140% is the year-to-date gain Morgan Stanley cited for Navitas when it lifted that target as part of the same semiconductor review. That figure, along with AMD’s revised target, shows the bank leaning further into the chip trade as earnings season kept improving the tone around the sector.
Semiconductor Targets Rise
$58 is Morgan Stanley’s new target for GlobalFoundries, up from $47. The firm also tied its optimism there to potential pricing gains in trailing edge foundry and growing interest in silicon photonics, while the higher AMD target sits in the same broader push across semiconductor names.

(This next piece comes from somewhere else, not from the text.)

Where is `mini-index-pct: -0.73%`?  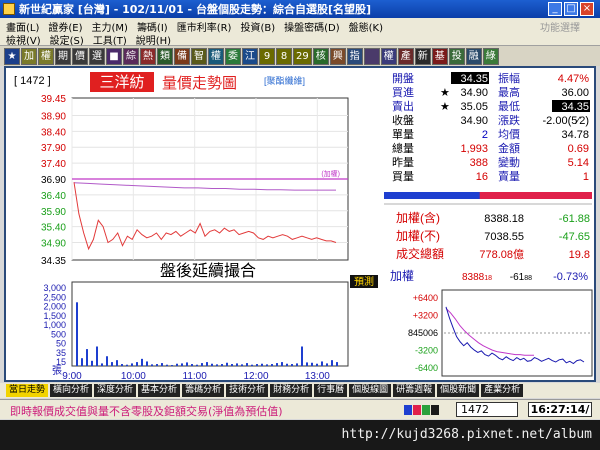
mini-index-pct: -0.73% is located at coordinates (570, 277).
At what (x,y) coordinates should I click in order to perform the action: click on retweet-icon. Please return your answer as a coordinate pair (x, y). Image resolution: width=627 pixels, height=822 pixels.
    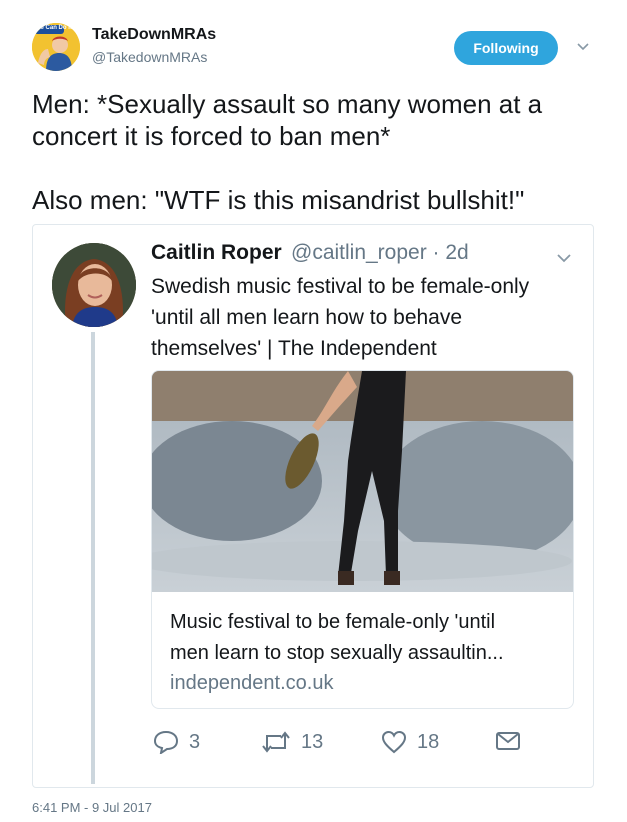
    Looking at the image, I should click on (276, 742).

$47 is the new target Morgan Stanley set for IonQ, up from $38, while Microchip Technology was raised to $92 from $69. Navitas was lifted to $12.50 from $4.50, and Morgan Stanley said the stock was already trading near 33x forward sales, a valuation that leaves less room for easy upside if execution slows.
What AMD Readers Watch
$360 now serves as the mark traders can compare against AMD’s current level as earnings-season revisions continue across the chip group. For holders, the practical point is simple: Morgan Stanley’s call is more constructive on demand than on near-term GPU revenue timing, so any move in the shares is likely to track whether later updates support that ramp.